I am trying to understand a proof in B. O'Neill's Semi-Riemanian Geometry. Specifically, I am trying to understand 12. Theorem which in my book is on page 8. The proof is to the theorem that the set $\{\partial_1, \ldots \partial_n \}$ forms a basis in $TpM$.
Let $\xi(\mathcal U)$ be a chart defined on an open set $\mathcal U$, and let $\xi(\mathcal U) = \{q \in \mathbb{R}^n : |q| < \epsilon \}$ for some $\epsilon > 0$. Let $g$ be a smooth function.
Suppose $0 \leq t \leq 1$.
My problem begins right at the start of the proof where he says to define $$g_i(q) := \int_0^1 \frac{\partial g}{\partial u^i}(tq) dt$$ Where did this function come from?

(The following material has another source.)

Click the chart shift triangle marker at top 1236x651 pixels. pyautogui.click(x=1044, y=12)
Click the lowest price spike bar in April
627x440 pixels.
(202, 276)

What does it even mean? What is the reason for the $tq$ argument and not just $t$?
Then he states that using the Fundamental Theorem of Calculus, one can obtain: $$g = g(0) + \sum g_i u^i$$
And the proof goes on from there. I think I understand how to get the second equation using the Fundamental Theorem of Calculus, but I have no idea where that integral came from or what it means and that is where I need help. (I know I can just treat it as a definition, but it drives me crazy if I can't see where it came from and understand it.)
Note that $g:\xi(\mathscr U)\subset \Bbb R^n\to\Bbb R$ where $\xi(\mathscr U)=\{q\in\Bbb R^n:\lVert q\rVert<\varepsilon\}$. The Fundamental Theorem of Line Integrals states that $$ g(q)-g(0) =\int_0^1\nabla g\bigl(\mathbf{r}(t)\bigr)\cdot \mathbf r^\prime(t)\,dt\tag{1} $$ for any $q\in\xi(\mathscr U)$ where $\mathbf r(t)$ is any curve in $\xi(\mathscr U)$ with $\mathbf{r}(0)=0$ and $\mathbf{r}(1)=q$. Since $\xi(\mathscr U)$ is convex we can take $\mathbf{r}(t)=t\cdot q$. If $u^1,\dotsc,u^n:\Bbb R^n\to\Bbb R$ are the coordinate functions, then \begin{align*} \nabla g &= \left\langle \frac{\partial g}{\partial u^1},\dotsc,\frac{\partial g}{\partial u^n} \right\rangle & \mathbf{r}(t) &= \left\langle t\cdot u^1(q),\dotsc,t\cdot u^n(q) \right\rangle \end{align*} It follows that $$ \mathbf{r}^\prime(t)= \left\langle u^1(q),\dotsc,u^n(q) \right\rangle $$ Now (1) takes the form \begin{align*} g(q) &= g(0)+\int_0^1\nabla g\bigl(\mathbf{r}(t)\bigr)\cdot \mathbf r^\prime(t)\,dt \\ &= g(0)+\int_0^1 \left\langle \frac{\partial g}{\partial u^1}(t\cdot q),\dotsc,\frac{\partial g}{\partial u^n}(t\cdot q) \right\rangle\cdot \left\langle u^1(q),\dotsc,u^n(q) \right\rangle\,dt \\ &= g(0)+ \left\langle \int_0^1\frac{\partial g}{\partial u^1}(t\cdot q)\,dt,\dotsc,\int_0^1\frac{\partial g}{\partial u^n}(t\cdot q)\,dt \right\rangle\cdot \left\langle u^1(q),\dotsc,u^n(q) \right\rangle \\ &= g(0)+\bigl\langle g_1(q),\dotsc,g_n(q)\bigr\rangle\cdot\bigl\langle u^1(q),\dotsc,u^n(q) \bigr\rangle \\ &=g(0)+g_1(q)\cdot u^1(q)+\dotsb+g_n(q)\cdot u^n(q) \\ &=g(0)+\sum g_i(q)\cdot u^i(q) \end{align*} Hence $ g=g(0)+\sum g_i\cdot u^i $ as advertised.